[BEGIN Quoted text]
All posts

Anu Puusaag: Estonia’s next success story will be built on deep tech – the question is when

A great deal is said in Estonia about digitalisation, startups and innovation. We have built a strong digital society, learned how to use data intelligently, developed cyber technologies and helped startups bring new digital platforms to market. That has been our strength. But on its own, it is no longer enough to deliver the next wave of economic growth. We need technologies that do not simply make what already exists more efficient, but create entirely new value, writes Anu Puusaag, Head of DeepTech at Tehnopol.

The growth we now need will not come only from new platforms, more convenient services or yet another software application. Estonia’s next success story will emerge from fields where science meets entrepreneurship and where technological breakthroughs create entirely new markets or even whole new industries. One of the fields with the greatest potential in this respect is deep tech.
[END Quoted text]
[BEGIN Data section]
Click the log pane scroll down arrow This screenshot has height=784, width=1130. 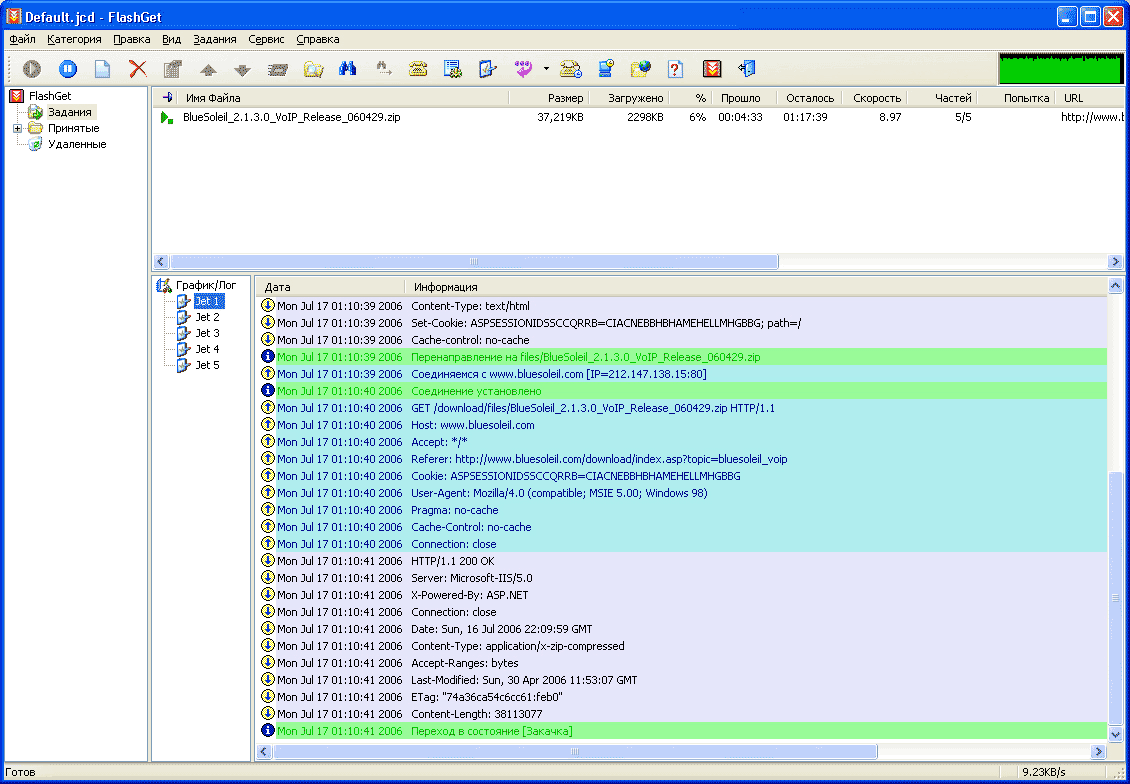[x=1116, y=734]
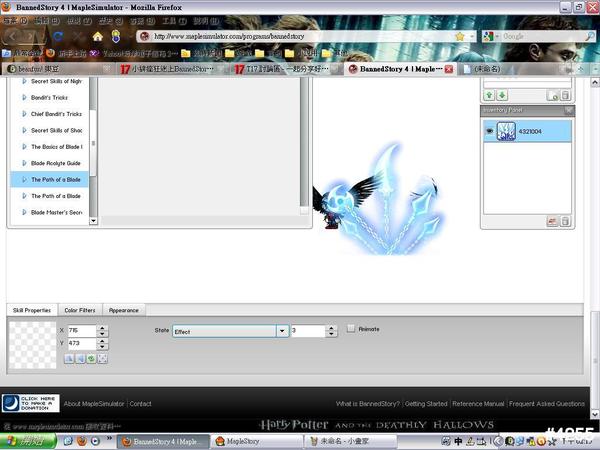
[END Data section]
**Task instructions:**
Carry on the piece on Estonia's future in deep tech, starting right after its final sentence.

**Exercise response:**
Deep tech means technology based on scientific discovery or a new science-driven approach, often protectable as intellectual property, commercially scalable, and capable of reshaping existing ways of using technology and even how we think about it. It is not simply the next version of an existing solution. It is a new technological capability on which new industries, companies, exports and long-term competitive advantage can be built.

Why does this matter now? Because the challenges of the next stage of economic development will not be solved through incremental improvements. Climate change, energy security, resource constraints, an ageing population and pressure on productivity all require solutions that are science-based, rapidly scalable and genuinely novel. Deep tech is not just a fashionable buzzword or another passing phrase. It is a highly practical answer to how we solve complex and costly problems in a way that also creates new economic value.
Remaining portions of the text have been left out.